どうして私は腰まわりに脂肪の層をまとった女でないのだろうと彼女は思う。どうして鎖骨のすぐ下からむっくりと肉を膨らませた女でないのだろう。どうして私のくちびるは化粧品を載せないと明るい色にならないのだろう。どうして私の爪はすぐに折れて剥がれて長く伸ばすことができないのだろう。

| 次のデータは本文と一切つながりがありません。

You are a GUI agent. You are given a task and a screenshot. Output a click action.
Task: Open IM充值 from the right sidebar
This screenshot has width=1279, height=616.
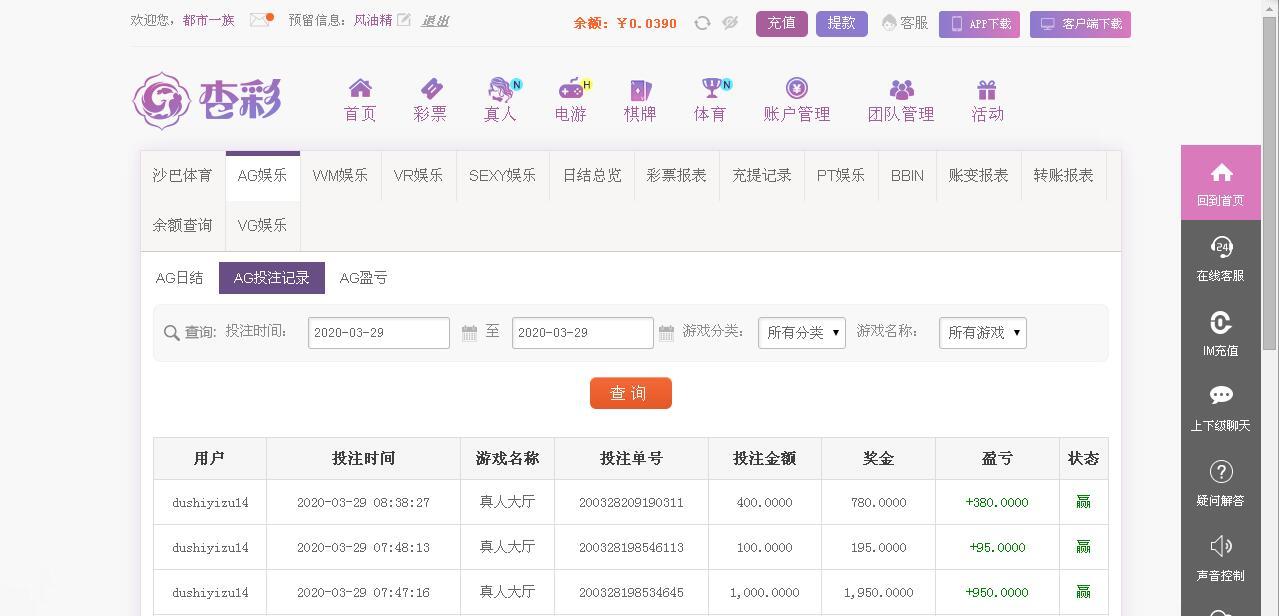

彼女は炒めものの残りを冷蔵庫に入れる。冷蔵庫は小さい。ぶうんとうなっている。もらいもので、彼女の半分くらいは生きている冷蔵庫だ。だいぶ老いている。私も老いていると彼女は思う。私はこんなにも茫漠と疲労しているから、もうずいぶんと年をとっていてじきに死ぬのかもしれない。それなのにみんな私を若いと言う。二十代半ばだから若いと思っているのか。ばかじゃないだろうか。二十代の老人なんかいくらでもいる。
彼女はシャワーを浴びながら歯を磨く。お湯が当たると自分に皮膚が張りめぐらされていることを感じる。歯ブラシを動かすと自分には硬い歯があり、それがとても複雑なかたちをしていることを自覚する。露出した骨。
ベッドにもぐりこんで、ひとを好きになりたいな、と彼女は思う。誰かを好きになりたいな。こっちから連絡しないと一生会えないみたいな人がいいな。私だけがうんと好きでいるような。そうすればその関係は私の判断にしか動かされないですむ。
そこまで考えて彼女は苦笑する。私には他人に振りまわされるエネルギーも残っていないのかと思う。彼女はいまや彼女の身体にぴったりと隙間なくおさまり、シーツの繊維を鋭敏に感じとっている。彼女は眠りに落ちる。